### TASK ITEM
Each entry below is to be duplicated verbatim.

### RECORDS FOR THE TASK
- - - -

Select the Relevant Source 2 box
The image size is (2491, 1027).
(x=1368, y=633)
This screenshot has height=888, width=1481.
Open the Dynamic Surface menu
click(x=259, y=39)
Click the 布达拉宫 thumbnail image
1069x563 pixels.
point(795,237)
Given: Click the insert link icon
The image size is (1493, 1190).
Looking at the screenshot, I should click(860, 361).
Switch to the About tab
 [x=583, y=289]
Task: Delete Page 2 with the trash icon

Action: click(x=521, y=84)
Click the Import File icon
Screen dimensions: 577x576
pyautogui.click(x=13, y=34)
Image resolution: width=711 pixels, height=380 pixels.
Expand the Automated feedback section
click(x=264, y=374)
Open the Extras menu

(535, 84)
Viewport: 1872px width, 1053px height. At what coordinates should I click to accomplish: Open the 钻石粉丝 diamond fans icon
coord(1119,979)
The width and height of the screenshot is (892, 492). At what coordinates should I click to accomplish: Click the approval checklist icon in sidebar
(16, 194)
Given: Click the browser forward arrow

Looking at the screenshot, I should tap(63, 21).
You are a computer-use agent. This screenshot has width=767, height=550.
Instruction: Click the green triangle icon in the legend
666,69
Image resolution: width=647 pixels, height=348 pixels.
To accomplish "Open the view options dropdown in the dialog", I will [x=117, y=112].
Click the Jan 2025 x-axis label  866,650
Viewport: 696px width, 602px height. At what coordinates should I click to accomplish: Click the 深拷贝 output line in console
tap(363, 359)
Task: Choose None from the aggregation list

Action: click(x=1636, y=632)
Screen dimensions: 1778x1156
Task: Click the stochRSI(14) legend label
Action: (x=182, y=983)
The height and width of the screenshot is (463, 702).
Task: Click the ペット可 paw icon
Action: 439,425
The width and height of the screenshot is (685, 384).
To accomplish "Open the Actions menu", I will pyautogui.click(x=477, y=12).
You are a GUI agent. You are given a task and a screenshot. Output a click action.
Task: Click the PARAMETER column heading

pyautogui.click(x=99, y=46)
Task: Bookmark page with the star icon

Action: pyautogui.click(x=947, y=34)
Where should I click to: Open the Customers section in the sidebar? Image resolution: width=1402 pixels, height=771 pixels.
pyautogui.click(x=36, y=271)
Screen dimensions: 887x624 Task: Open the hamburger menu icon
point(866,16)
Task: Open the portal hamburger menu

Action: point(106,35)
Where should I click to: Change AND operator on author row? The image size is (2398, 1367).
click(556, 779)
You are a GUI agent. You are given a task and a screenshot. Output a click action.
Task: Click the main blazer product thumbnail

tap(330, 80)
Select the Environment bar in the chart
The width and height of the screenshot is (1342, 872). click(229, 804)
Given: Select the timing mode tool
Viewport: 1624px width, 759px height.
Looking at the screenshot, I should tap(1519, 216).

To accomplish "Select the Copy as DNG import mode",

- - - -

### SOLVED EXERCISE
Select the Relevant Source 2 box
The image size is (2491, 1027).
(x=1368, y=633)
This screenshot has height=888, width=1481.
Open the Dynamic Surface menu
click(x=259, y=39)
Click the 布达拉宫 thumbnail image
1069x563 pixels.
point(795,237)
Given: Click the insert link icon
The image size is (1493, 1190).
Looking at the screenshot, I should click(860, 361).
Switch to the About tab
 [x=583, y=289]
Task: Delete Page 2 with the trash icon

Action: click(x=521, y=84)
Click the Import File icon
Screen dimensions: 577x576
pyautogui.click(x=13, y=34)
Image resolution: width=711 pixels, height=380 pixels.
Expand the Automated feedback section
click(x=264, y=374)
Open the Extras menu

(535, 84)
Viewport: 1872px width, 1053px height. At what coordinates should I click to accomplish: Open the 钻石粉丝 diamond fans icon
coord(1119,979)
The width and height of the screenshot is (892, 492). At what coordinates should I click to accomplish: Click the approval checklist icon in sidebar
(16, 194)
Given: Click the browser forward arrow

Looking at the screenshot, I should tap(63, 21).
You are a computer-use agent. This screenshot has width=767, height=550.
Instruction: Click the green triangle icon in the legend
666,69
Image resolution: width=647 pixels, height=348 pixels.
To accomplish "Open the view options dropdown in the dialog", I will [x=117, y=112].
Click the Jan 2025 x-axis label  866,650
Viewport: 696px width, 602px height. At what coordinates should I click to accomplish: Click the 深拷贝 output line in console
tap(363, 359)
Task: Choose None from the aggregation list

Action: click(x=1636, y=632)
Screen dimensions: 1778x1156
Task: Click the stochRSI(14) legend label
Action: (x=182, y=983)
The height and width of the screenshot is (463, 702).
Task: Click the ペット可 paw icon
Action: 439,425
The width and height of the screenshot is (685, 384).
To accomplish "Open the Actions menu", I will pyautogui.click(x=477, y=12).
You are a GUI agent. You are given a task and a screenshot. Output a click action.
Task: Click the PARAMETER column heading

pyautogui.click(x=99, y=46)
Task: Bookmark page with the star icon

Action: pyautogui.click(x=947, y=34)
Where should I click to: Open the Customers section in the sidebar? Image resolution: width=1402 pixels, height=771 pixels.
pyautogui.click(x=36, y=271)
Screen dimensions: 887x624 Task: Open the hamburger menu icon
point(866,16)
Task: Open the portal hamburger menu

Action: point(106,35)
Where should I click to: Change AND operator on author row? The image size is (2398, 1367).
click(556, 779)
You are a GUI agent. You are given a task and a screenshot. Output a click action.
Task: Click the main blazer product thumbnail

tap(330, 80)
Select the Environment bar in the chart
The width and height of the screenshot is (1342, 872). click(229, 804)
Given: Select the timing mode tool
Viewport: 1624px width, 759px height.
Looking at the screenshot, I should tap(1519, 216).

To accomplish "Select the Copy as DNG import mode",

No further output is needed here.